**TASK DESCRIPTION**
Copy the entries from the line with "You are a GUI" through the end of the entries, swapping "agent" for "assistant" and keeping everything else the same. Leave the pictures out of your answer.
[SUPPLIED RECORDS Boundary: Start]
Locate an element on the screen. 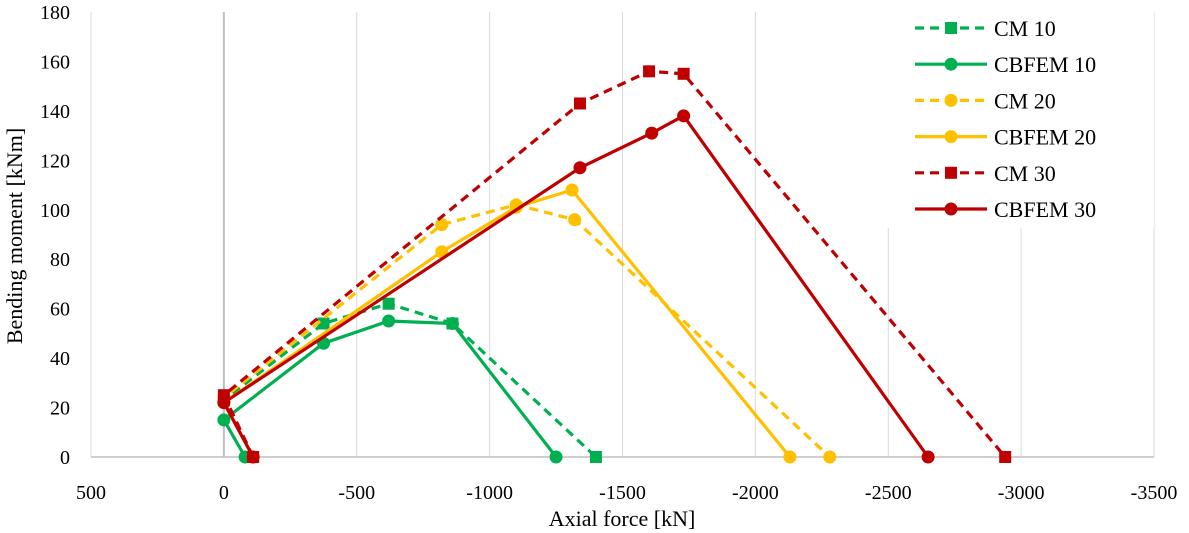  x-tick-label: -1000 is located at coordinates (490, 493).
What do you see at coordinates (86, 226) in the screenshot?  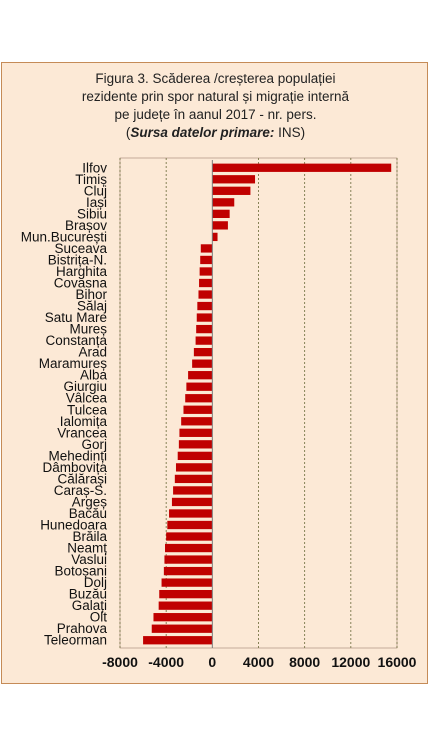 I see `category-label-5: Brașov` at bounding box center [86, 226].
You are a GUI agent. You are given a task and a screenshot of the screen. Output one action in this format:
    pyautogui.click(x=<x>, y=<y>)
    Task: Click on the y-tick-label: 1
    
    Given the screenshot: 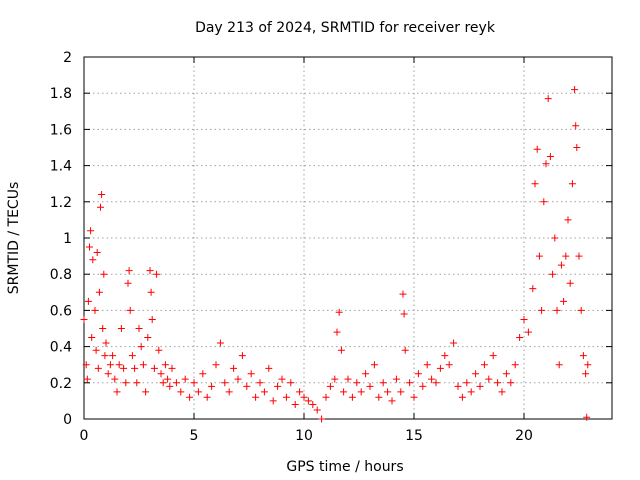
[SUPPLIED RECORDS Boundary: End]
**SOLUTION TO THIS EXERCISE**
You are a GUI assistant. You are given a task and a screenshot of the screen. Output one action in this format:
    pyautogui.click(x=<x>, y=<y>)
    Task: Click on the y-tick-label: 1
    
    Given the screenshot: 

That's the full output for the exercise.